In its simplest form, a policy gradient method is an algorithm to maximize the expected return, where the return is the cumulative reward over a trajectory. We achieve this by iteratively optimizing our policy through gradient ascent

$\theta_{k+1} = \theta_k + \alpha \left. \nabla_{\theta} J(\pi_{\theta}) \right|_{\theta_k}.$

We can imagine this as pushing the policy in the direction which maximizes the expected return. Note that this requires gradient ascent as opposed to descent as we are maximizing. The gradient of policy performance, $\nabla_{\theta} J(\pi_{\theta})$ , is called the policy gradient, and algorithms that optimize the policy this way are called policy gradient algorithms. Now we just need a way to represent the policy gradient numerically which means deriving the analytical gradient of policy performance. This turns out to be an average over all possible state-action trajectories (an expected value), but because this is infeasible to compute we instead approximate this expectation by letting the agent perform a number of episodes resulting in a sample estimate. This is the foundation for a policy gradient algorithm.

Baselines in policy gradients

The Spinning Up series from OpenAI broadened my understanding of how to formulate the policy gradient. In its general form the policy gradient is expressed as

$\nabla_{\theta} J(\pi_{\theta}) = E_{\tau \sim \pi_{\theta}}{\sum_{t=0}^{T} \nabla_{\theta} \log \pi_{\theta}(a_t |s_t) \Phi_t}$

where $\Phi_t$ could take many different forms involving $R(\tau)$ . In the reward-to-go policy gradient we make sure to only reinforce actions on the basis of their consequence rather than the sum of all rewards ever obtained. In addition we can also introduce a baseline function (importantly not dependant on the action).

PPO

In reference to the section above, PPO employs the value function as its baseline in policy gradients. In addition to this it provides two major contributions that are of interest to me. The Clipped Surrogate Objective and the use of multiple epochs of stochastic gradient ascent to perform each policy update

TRPO is a RL algorithm which stabilizes training by limiting the change of your policy at each gradient step. To implement this TRPO added a bunch of bells and whistles, all to guarantee a monotonic improvement of its policy. PPO aims to build these stabilizing properties directly into the objective function. It does this by creating a clipping function that when implemented only lets through small improvements of 1 + eps while still allowing the policy to completely revert "backwards" if the previous policy update resulted in a worse policy.

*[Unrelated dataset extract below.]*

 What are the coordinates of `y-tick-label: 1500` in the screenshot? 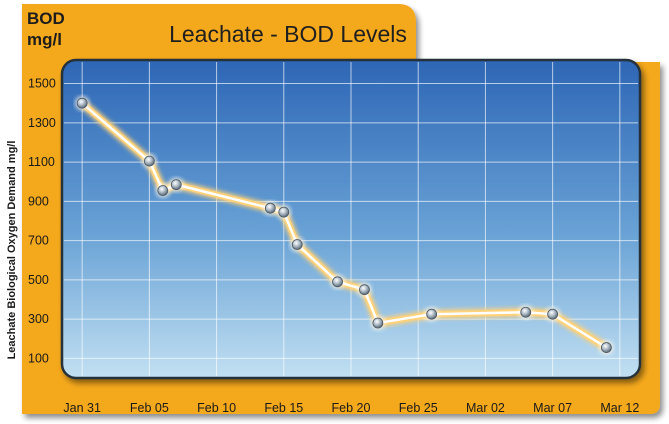 It's located at (42, 84).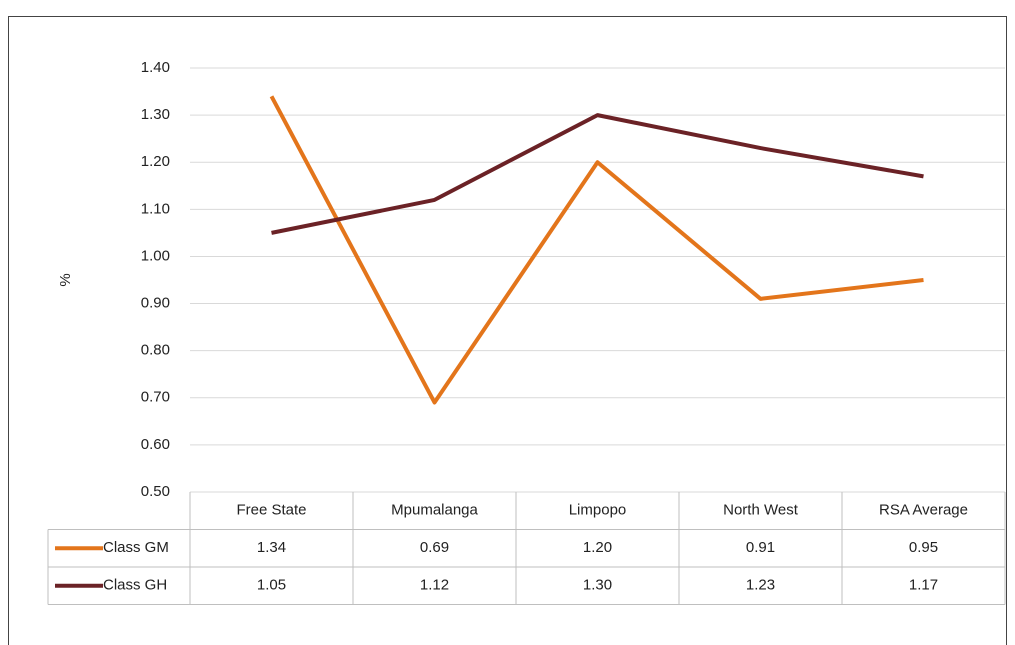  I want to click on y-tick-label: 0.60, so click(156, 444).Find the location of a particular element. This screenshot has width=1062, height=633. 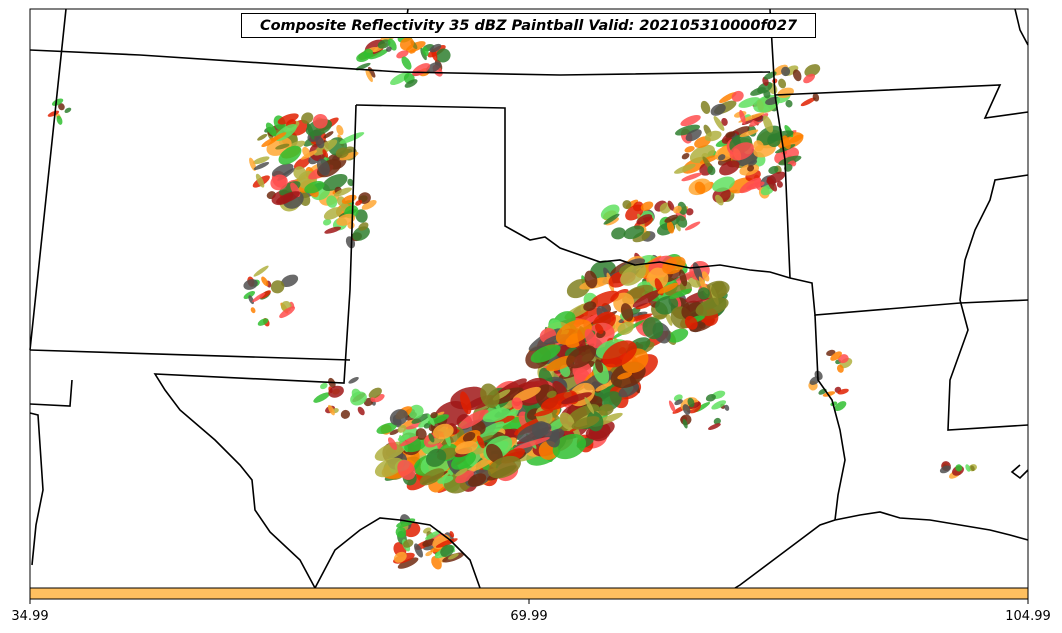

Thanks to this Clipped Surrogate Objective we are also able to optimize for multiple passes over the data thus reducing data inefficiency which is a big issue in RL. For vanilla policy gradient methods this usually fails because they take too big steps on the local samples and wreck the policy. With CRO however we run our policy on N different actors generating N trajectories. We then minibatch these and train for K epochs over the samples. In the beggining our policy will be equal to the old policy meaning that we are guaranteed to learn something from these examples. As we update our policy over the epochs the objective will start hitting the clip limits and our gradients will reduce to 0 stopping the training.